EXERCISE - Beginning with the line where "Instruction: Click the red" appears, repeat every remaining line of the entries exactly, the last line included.

Content starts

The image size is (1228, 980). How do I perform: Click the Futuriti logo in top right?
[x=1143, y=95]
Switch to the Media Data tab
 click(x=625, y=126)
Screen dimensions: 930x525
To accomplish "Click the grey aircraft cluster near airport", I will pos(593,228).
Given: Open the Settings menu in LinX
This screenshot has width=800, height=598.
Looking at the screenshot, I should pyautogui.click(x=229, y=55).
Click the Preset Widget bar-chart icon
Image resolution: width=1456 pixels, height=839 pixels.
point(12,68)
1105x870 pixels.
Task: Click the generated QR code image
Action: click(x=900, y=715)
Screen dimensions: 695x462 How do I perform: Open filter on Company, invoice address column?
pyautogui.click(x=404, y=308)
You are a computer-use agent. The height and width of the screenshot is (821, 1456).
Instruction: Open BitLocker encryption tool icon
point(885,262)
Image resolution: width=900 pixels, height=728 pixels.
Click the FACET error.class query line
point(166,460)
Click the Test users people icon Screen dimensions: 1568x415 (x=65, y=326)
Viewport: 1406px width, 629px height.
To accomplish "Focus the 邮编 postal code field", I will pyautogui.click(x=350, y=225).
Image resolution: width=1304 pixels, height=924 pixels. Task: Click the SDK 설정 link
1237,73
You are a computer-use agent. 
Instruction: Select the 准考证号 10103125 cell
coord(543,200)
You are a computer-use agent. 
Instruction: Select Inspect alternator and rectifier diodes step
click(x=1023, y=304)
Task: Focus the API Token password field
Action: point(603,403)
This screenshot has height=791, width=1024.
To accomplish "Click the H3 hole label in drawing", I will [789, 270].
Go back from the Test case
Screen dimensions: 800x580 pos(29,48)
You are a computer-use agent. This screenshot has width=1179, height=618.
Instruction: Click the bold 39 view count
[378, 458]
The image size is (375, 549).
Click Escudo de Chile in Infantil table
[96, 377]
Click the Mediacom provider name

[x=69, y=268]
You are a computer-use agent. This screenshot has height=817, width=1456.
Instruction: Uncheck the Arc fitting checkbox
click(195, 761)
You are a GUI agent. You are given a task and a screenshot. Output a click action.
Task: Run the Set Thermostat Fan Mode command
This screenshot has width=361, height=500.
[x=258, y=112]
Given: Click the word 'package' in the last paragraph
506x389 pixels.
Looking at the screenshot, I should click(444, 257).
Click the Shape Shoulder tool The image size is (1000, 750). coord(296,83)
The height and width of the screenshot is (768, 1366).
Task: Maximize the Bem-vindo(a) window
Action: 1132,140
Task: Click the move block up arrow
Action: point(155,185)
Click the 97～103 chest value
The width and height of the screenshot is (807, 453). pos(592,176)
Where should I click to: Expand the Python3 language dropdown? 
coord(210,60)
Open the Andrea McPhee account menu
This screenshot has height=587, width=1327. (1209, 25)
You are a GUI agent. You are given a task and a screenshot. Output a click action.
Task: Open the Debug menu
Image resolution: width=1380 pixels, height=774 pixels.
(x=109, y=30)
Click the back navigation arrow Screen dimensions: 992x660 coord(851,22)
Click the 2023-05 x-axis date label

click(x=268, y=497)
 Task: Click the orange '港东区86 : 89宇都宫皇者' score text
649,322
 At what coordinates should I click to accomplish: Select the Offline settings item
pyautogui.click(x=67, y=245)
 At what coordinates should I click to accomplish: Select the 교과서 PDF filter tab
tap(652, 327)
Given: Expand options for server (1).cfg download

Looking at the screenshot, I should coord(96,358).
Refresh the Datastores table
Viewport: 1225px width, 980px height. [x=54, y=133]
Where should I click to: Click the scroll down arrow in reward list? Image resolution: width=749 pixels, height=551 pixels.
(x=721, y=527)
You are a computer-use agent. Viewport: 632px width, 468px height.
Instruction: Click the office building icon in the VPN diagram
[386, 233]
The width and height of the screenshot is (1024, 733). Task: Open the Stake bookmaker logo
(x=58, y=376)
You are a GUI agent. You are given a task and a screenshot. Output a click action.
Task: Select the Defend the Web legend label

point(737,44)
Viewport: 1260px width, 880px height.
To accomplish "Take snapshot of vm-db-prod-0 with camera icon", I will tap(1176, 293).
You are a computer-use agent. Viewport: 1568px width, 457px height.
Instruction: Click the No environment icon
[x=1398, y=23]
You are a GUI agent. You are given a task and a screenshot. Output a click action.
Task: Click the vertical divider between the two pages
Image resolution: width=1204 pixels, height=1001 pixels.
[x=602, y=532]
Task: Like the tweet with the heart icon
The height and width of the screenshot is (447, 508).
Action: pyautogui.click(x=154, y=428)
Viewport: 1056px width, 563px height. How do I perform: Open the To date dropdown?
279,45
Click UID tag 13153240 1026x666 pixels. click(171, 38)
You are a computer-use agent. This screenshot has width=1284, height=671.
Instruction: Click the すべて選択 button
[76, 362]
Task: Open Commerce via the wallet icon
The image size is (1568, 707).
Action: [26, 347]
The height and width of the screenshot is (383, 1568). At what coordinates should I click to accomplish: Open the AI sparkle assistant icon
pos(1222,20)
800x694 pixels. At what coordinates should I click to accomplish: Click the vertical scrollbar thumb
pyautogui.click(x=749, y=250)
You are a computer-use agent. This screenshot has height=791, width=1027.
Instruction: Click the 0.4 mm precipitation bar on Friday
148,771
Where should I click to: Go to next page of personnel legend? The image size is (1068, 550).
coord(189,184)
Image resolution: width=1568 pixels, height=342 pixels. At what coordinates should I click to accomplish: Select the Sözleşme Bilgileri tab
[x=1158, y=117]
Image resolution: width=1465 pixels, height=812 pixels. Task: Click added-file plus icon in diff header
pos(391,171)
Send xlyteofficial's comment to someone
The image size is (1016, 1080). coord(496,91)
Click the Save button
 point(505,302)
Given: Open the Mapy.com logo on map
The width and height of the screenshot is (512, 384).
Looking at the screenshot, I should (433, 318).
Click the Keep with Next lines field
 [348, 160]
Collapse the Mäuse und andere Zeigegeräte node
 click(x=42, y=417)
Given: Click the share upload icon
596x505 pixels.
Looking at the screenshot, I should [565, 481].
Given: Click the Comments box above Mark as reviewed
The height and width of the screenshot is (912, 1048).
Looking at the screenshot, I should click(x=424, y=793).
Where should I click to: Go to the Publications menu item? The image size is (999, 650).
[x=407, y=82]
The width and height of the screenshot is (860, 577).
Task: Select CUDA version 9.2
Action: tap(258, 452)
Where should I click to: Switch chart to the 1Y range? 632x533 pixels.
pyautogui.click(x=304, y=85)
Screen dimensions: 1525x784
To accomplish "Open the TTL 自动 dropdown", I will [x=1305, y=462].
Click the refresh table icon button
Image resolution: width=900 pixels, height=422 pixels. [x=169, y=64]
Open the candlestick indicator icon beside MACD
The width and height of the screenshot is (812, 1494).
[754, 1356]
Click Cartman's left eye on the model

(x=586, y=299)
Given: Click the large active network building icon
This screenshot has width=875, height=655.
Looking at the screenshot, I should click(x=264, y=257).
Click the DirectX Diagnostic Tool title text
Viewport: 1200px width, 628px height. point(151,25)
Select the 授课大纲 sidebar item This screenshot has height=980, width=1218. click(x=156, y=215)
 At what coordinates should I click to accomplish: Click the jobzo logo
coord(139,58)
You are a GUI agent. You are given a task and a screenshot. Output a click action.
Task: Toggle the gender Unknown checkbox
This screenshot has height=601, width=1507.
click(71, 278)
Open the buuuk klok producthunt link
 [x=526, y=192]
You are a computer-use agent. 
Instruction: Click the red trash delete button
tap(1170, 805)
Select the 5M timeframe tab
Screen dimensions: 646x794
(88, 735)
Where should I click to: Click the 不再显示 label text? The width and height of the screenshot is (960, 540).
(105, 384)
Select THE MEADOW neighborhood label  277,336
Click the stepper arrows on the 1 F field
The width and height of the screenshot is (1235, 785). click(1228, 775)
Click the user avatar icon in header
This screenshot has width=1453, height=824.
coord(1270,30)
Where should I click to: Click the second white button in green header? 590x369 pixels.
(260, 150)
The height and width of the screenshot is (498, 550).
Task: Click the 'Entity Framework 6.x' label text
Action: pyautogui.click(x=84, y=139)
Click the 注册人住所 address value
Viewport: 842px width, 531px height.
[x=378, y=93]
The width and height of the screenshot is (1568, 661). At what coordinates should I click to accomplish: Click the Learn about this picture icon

Content ends

RESPONSE -
Instruction: Click the red trash delete button
tap(1170, 805)
Select the 5M timeframe tab
Screen dimensions: 646x794
(88, 735)
Where should I click to: Click the 不再显示 label text? The width and height of the screenshot is (960, 540).
(105, 384)
Select THE MEADOW neighborhood label  277,336
Click the stepper arrows on the 1 F field
The width and height of the screenshot is (1235, 785). click(1228, 775)
Click the user avatar icon in header
This screenshot has width=1453, height=824.
coord(1270,30)
Where should I click to: Click the second white button in green header? 590x369 pixels.
(260, 150)
The height and width of the screenshot is (498, 550).
Task: Click the 'Entity Framework 6.x' label text
Action: pyautogui.click(x=84, y=139)
Click the 注册人住所 address value
Viewport: 842px width, 531px height.
[x=378, y=93]
The width and height of the screenshot is (1568, 661). At what coordinates should I click to accomplish: Click the Learn about this picture icon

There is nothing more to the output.